* START ARTICLE *

Reducing Batch Processing Latency via Parallel Query Execution
STATUS
ACTIVETIMELINE
TECHNOLOGIES
Postmortem
Metrics & Impact
- 21% performance improvement with 8 parallel threads - 44% improvement with 20 threads - Nearly 50% reduction in total wall-clock data loading time - Added full query execution observability - Introduced reusable concurrency infrastructure for batch pipelines - Implementation now active in three batch jobs with additional rollout planned - Concurrency model validated to scale safely across a distributed batch worker fleet
Roadblocks
In order to fully realize the performance gains, the database connection pool needed to be increased from 10 to 20 connections. This required validating that the parallel query execution model would not introduce: - connection contention - database instability - excessive memory consumption Once the proof of concept demonstrated safe operation, the connection pool was increased to match the thread pool size, allowing the system to unlock the full performance benefits.

* END ARTICLE *

◆ **STATED GOAL 1**:
According to the page on parallel query execution, how many database connections did the pool have before and after the change?
◆ **STATED GOAL 2**:
List the problems that the page on parallel query execution says had to be ruled out before the connection pool could be enlarged.
◆ **STATED GOAL 3**:
Carry on the write-up about parallel query execution from its final sentence.

* START DATASET ENTRIES *

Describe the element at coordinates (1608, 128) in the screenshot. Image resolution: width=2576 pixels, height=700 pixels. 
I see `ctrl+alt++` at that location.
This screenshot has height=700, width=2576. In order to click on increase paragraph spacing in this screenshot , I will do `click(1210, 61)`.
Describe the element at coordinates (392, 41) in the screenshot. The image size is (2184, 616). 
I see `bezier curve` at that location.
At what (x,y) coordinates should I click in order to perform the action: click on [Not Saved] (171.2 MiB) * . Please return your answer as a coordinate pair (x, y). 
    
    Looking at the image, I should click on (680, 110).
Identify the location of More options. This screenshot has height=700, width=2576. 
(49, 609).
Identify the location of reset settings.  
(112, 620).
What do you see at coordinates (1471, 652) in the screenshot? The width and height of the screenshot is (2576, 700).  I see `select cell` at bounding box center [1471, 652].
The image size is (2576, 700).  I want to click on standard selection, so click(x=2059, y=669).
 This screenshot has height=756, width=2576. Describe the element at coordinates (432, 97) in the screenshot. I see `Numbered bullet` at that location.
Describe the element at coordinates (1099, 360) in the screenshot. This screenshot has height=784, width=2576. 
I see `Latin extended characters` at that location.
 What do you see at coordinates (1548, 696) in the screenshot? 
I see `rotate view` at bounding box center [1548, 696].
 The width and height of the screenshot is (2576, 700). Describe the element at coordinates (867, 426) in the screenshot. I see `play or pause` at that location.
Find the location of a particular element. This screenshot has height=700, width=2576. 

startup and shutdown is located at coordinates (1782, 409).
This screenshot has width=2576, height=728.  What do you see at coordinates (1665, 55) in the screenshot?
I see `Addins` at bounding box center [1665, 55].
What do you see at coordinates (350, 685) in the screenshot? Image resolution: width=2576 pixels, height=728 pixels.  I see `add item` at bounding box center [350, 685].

* END DATASET ENTRIES *

◆ **EXPECTED OUTPUT 1**:
It went from 10 connections to 20.

◆ **EXPECTED OUTPUT 2**:
- connection contention
- database instability
- excessive memory consumption

◆ **EXPECTED OUTPUT 3**:
What I Learned
First, thread pool sizing must align with database connection pool capacity. If these two resources are not coordinated, threads can become blocked waiting for available connections, negating the benefits of concurrency. Second, observability should be implemented alongside performance changes. By adding timing logs early in development, I was able to analyze performance across hosts using Splunk and perform statistical comparisons quickly. Finally, this work demonstrated that performance improvements are often bounded by downstream systems. During additional testing with 25 threads, the database began exceeding PGA memory limits, confirming that the database was the true performance ceiling for this workload.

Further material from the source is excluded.